Neben der Aufarbeitung des Einzelfalls und der Anteilnahme müsse der Vorfall Konsequenzen nach sich ziehen, betonte Söder. «Wir können nicht von Anschlag zu Anschlag gehen und Betroffenheit zeigen (...), sondern müssen auch tatsächlich etwas ändern.»
Kanzler Scholz erklärte, dass der Täter «bestraft werden» und «das Land verlassen» müsse. Er müsse in das Land zurückkehren, «aus dem er gekommen ist», bekräftigte Scholz. Innenministerin Nancy Faeser (SPD) kündigte die «maximale Härte» des Rechtsstaats und umfassende Aufklärung an. Deutschland schiebe als einziger Staat in Europa nach Afghanistan ab - und werde dies auch weiterhin tun, sagte Faeser.

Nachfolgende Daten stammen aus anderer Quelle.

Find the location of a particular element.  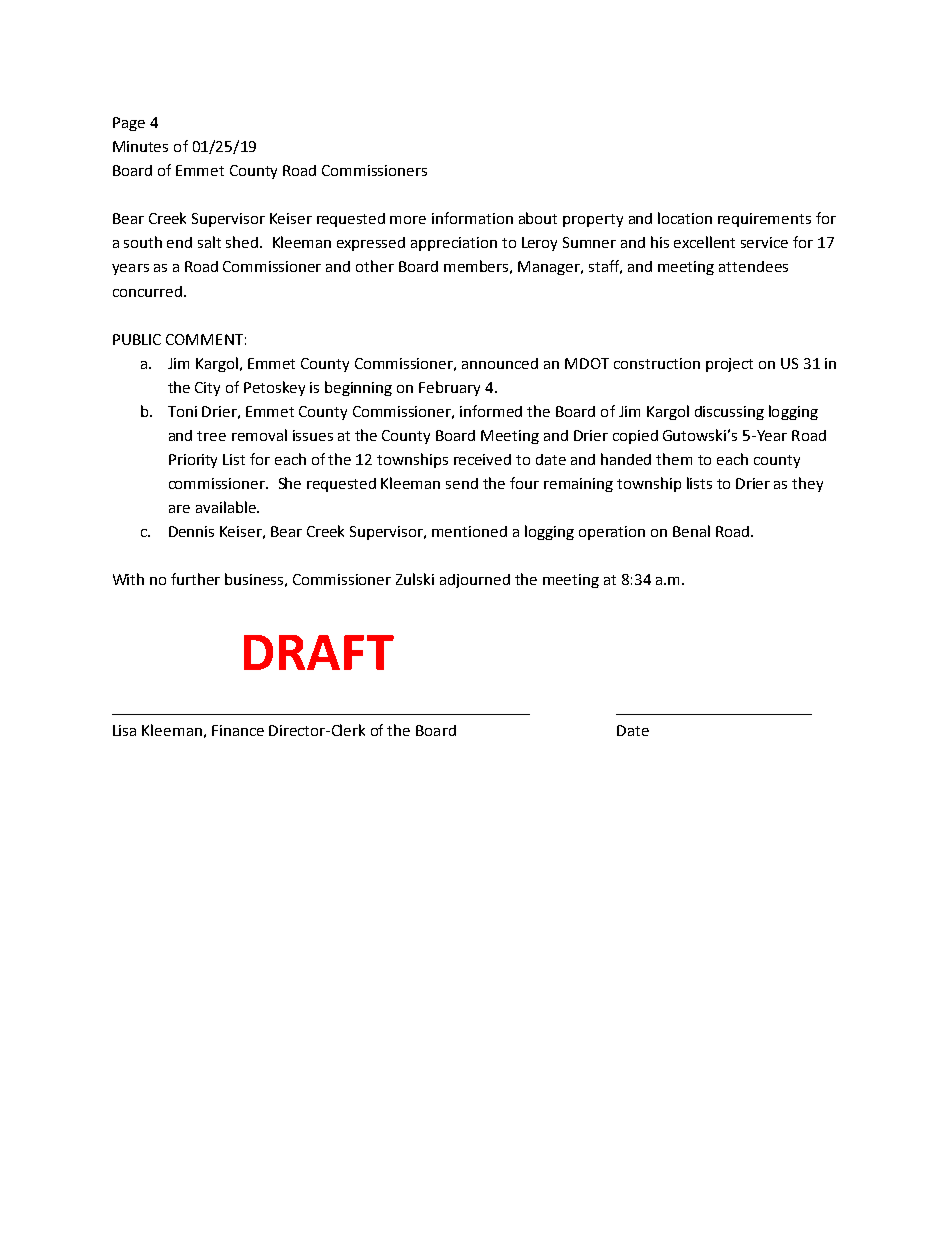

Bayerns Innenminister Herrmann warf der Bundesebene dagegen vor, nur wenige Abschiebungen nach Afghanistan zugelassen zu haben. Bei «Tausenden von Afghanen mit abgelehntem Asylantrag» habe bislang keine Abschiebung stattfinden können, kritisierte Herrmann. Die bayerische AfD forderte indes den Rücktritt von Hermann und Söder. Söder sei nicht in der Lage, «unsere Sicherheit zu gewährleisten». (dpa/chm)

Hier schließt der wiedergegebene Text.